The external package `sasmodels`

must be installed to run this data
set. See Installing External Software for details.

## CUTEst (SIF files)

This directory (also found in the folder examples/benchmark_problems/SIF) contain SIF files encoding least squares problems from the CUTEst continuous optimization testing environment.

These are from a wide range of applications. They have between 2 and 9 unknown parameters, and for the most part fit between 6 and 250 data points, although the VESUVIO examples (from the VESUVIO instrument at ISIS) have 1,025 data points (with 8 unknown parameters).

Warning

The external packages CUTEst and pycutest must be installed to run this data set. See Installing External Software for details.

## SIF_GO

This directory (also found in the folder examples/benchmark_problems/SIF_GO) contains SIF files encoding least squares problems from the CUTEst continuous optimization testing environment.
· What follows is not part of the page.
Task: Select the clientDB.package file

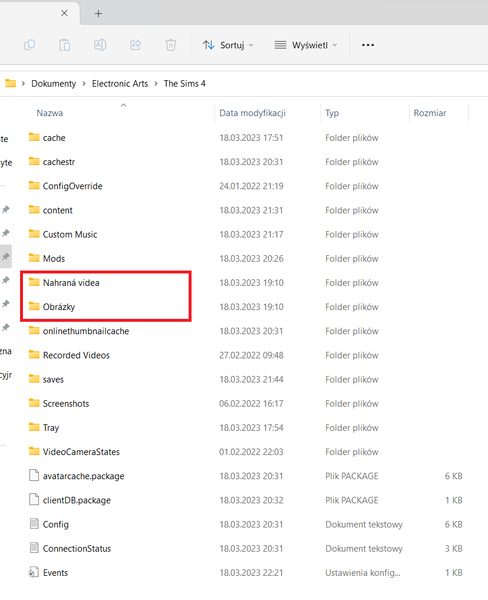Action: [x=77, y=500]
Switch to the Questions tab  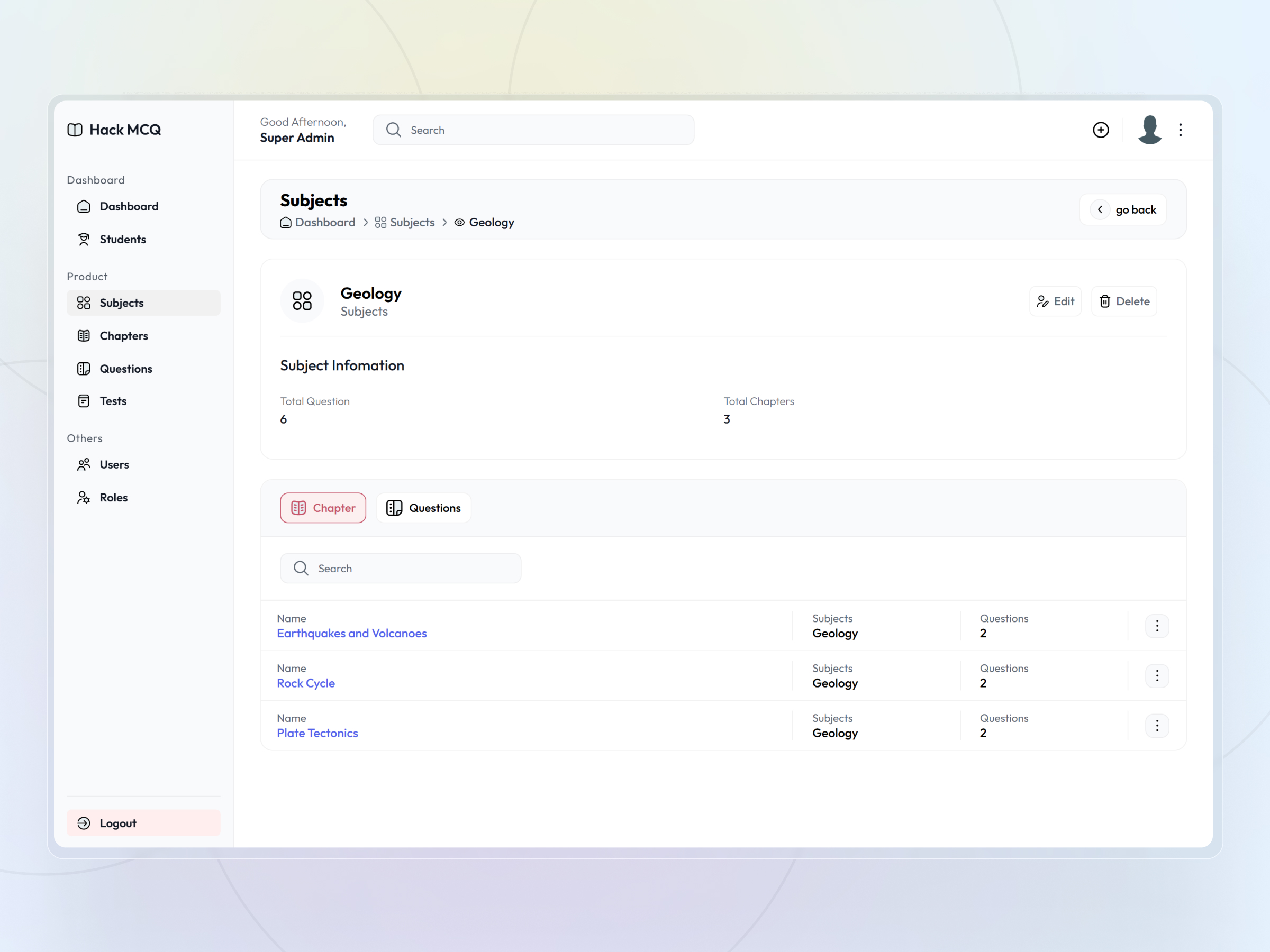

All of these problems have been modified, with finite bounds added for all parameters, making the problems appropriate for testing global optimization solvers. The bounds that have been added to each problem are the same as those used in SciPy’s global optimization benchmark functions.

These problems have between 3 and 7 unknown parameters, and fit between 9 and 37 data points.

Warning

The external packages CUTEst and pycutest must be installed to run this data set. See Installing External Software for details.

## HOGBEN Samples

These problems (also found in the folder examples/benchmark_problems/HOGBEN_samples) contain simulated reflectometry data. The data supplied has been generated using the `HOGBEN sample suite <https://github.com/jfkcooper/HOGBEN/blob/main/hogben/models/samples.py>.

These problems have between 4 and 10 unknown parameters, and fit around 180 data points.

## Simple tests

This folder (also found in examples/benchmark_problems/simple_tests) contains a number of simple tests with known, and easy to obtain, answers. We recommend that this is used to test any new minimizers that are added, and also that any new parsers reimplement these data sets and models (if possible).

These problems have 3 or 4 unknown parameters, and around 100 data points.